When a packet is sent "into" the Internet, it passes through a "local" network to the first router -- sometimes called a "gateway". This router examines the packet's destination address and decides which router, of all those it is directly connected to, it should forward the packet onto for its next hop. The process is repeated at the next router, and so on, until the packet reaches its destination.
The definition of how this all works, the format of packets, how routers behave, etc, is defined by the Internet Protocol (IP). In general, a protocol is a set of rules together with a set of data structure definitions (the packet formats) which define how a set of operations (in this case, Internet packet delivery) is carried out.
Two other disasters can befall delivery: a sequence of packets may not arrive in the same order in which they were sent, and a packet can even become duplicated during delivery -- that is, the same packet is received twice.

→ SUPPLIED RECORDS
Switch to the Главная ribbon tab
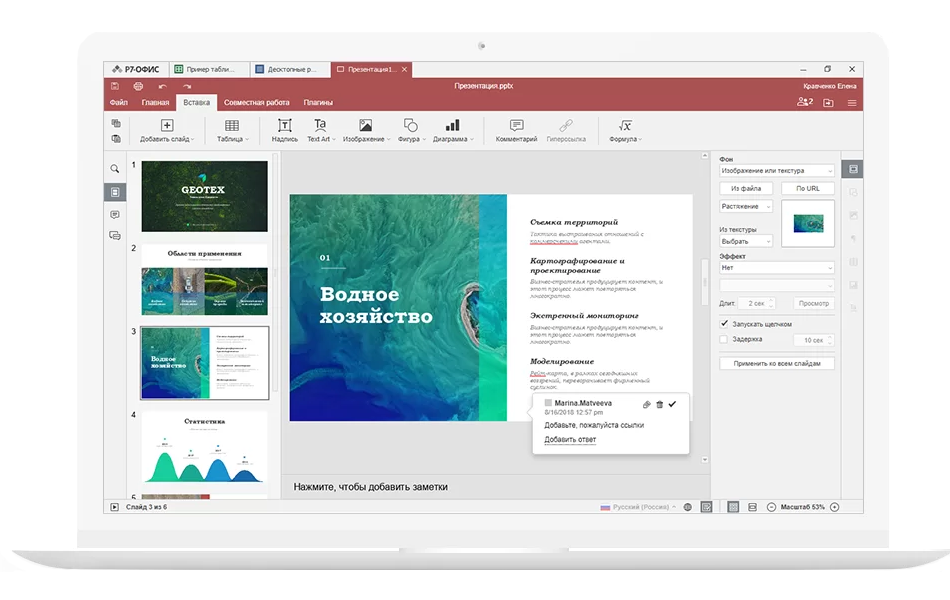The height and width of the screenshot is (600, 950). click(x=155, y=102)
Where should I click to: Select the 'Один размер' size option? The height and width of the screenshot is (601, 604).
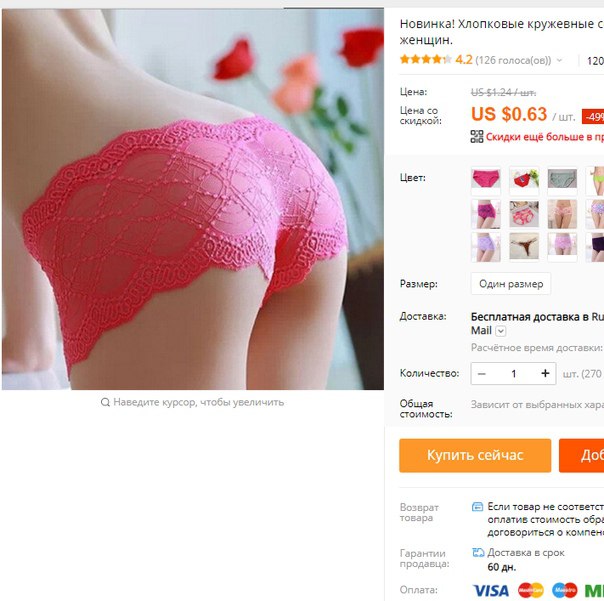(511, 284)
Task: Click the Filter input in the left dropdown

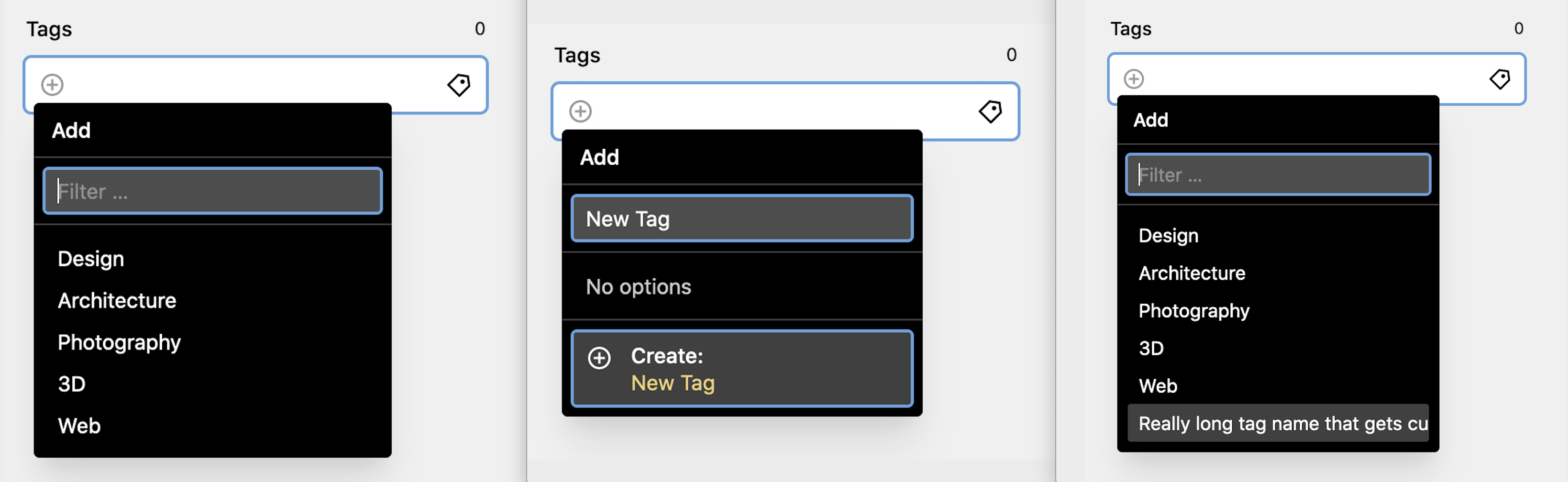Action: click(212, 190)
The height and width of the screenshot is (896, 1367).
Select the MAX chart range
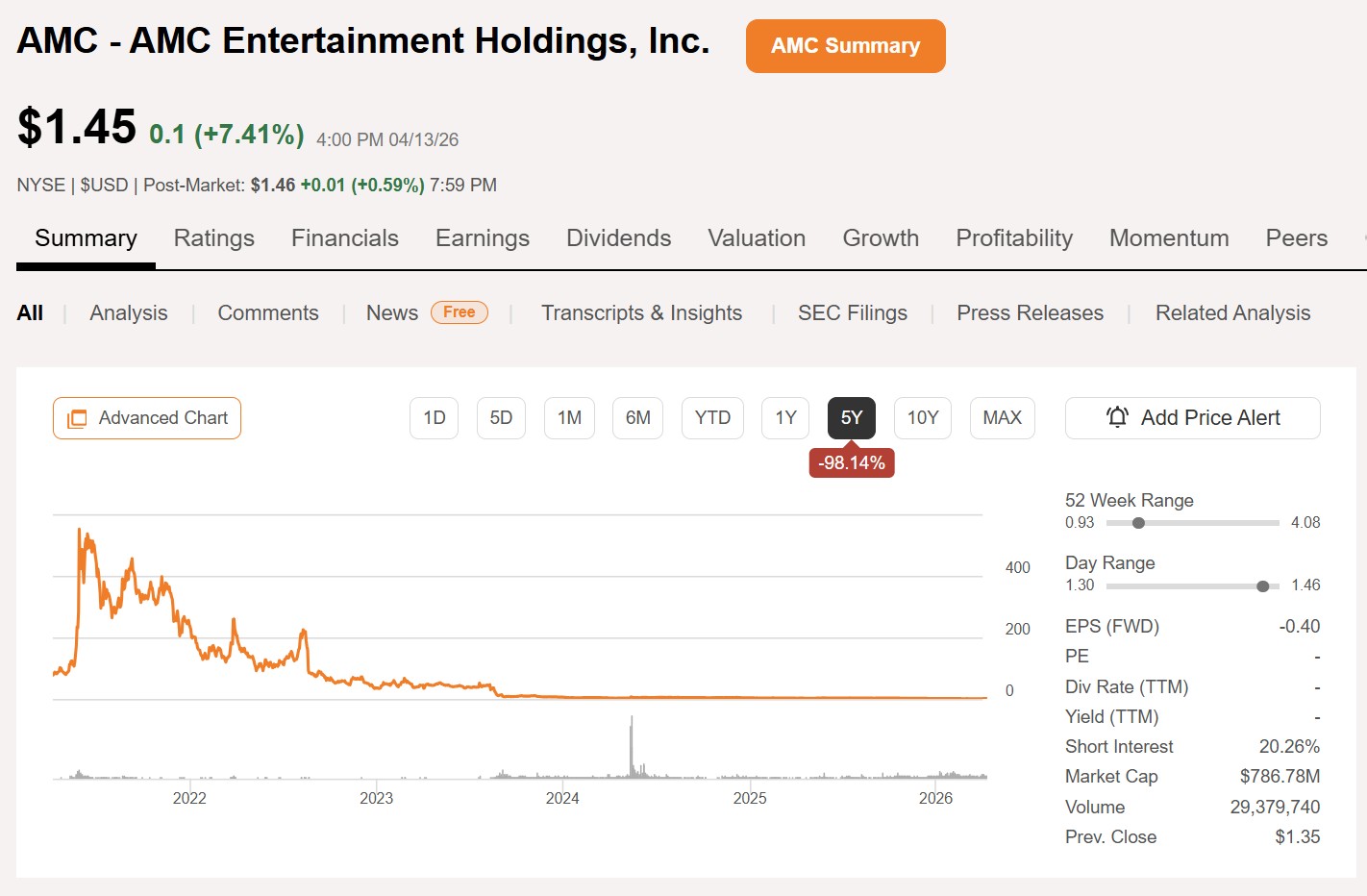coord(1002,418)
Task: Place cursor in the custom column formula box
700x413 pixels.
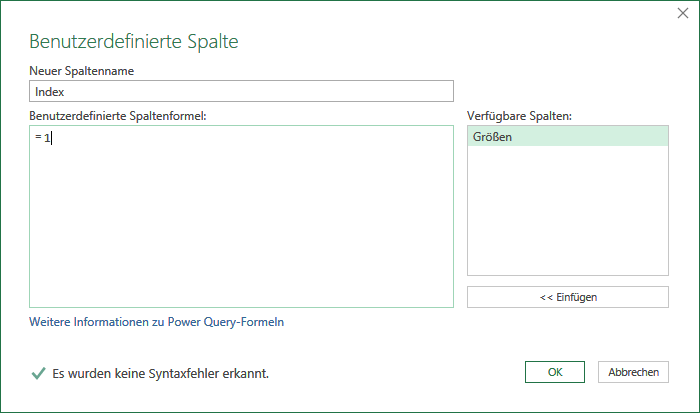Action: click(x=241, y=217)
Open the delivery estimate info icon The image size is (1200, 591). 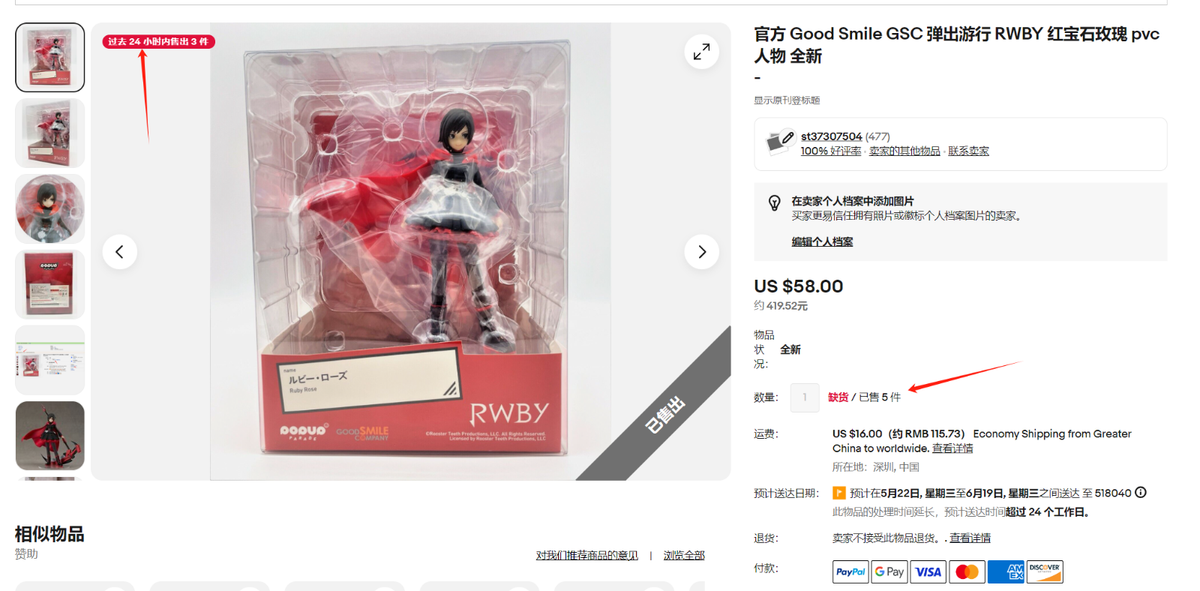tap(1140, 493)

→ CHALLENGES
**A)** Condense the paragraph of the packet delivery text that begins "When a packet is sent" into a short bulleted list, keeping its main facts.
**B)** Which words does the packet delivery text put inside quotation marks? List every one.
**C)** Reproduce the portion of the packet delivery text that opens with the words containing "Two other disasters" and closes with "is received twice.".

→ SOLUTIONS BY TASK
**A)**
- A packet sent into the Internet first travels through a local network to the first router, sometimes called a gateway.
- That router reads the packet's destination address.
- It then picks which of its directly connected routers should receive the packet for the next hop.
- Each following router repeats this until the packet reaches its destination.

**B)**
- into
- local
- gateway

**C)**
Two other disasters can befall delivery: a sequence of packets may not arrive in the same order in which they were sent, and a packet can even become duplicated during delivery -- that is, the same packet is received twice.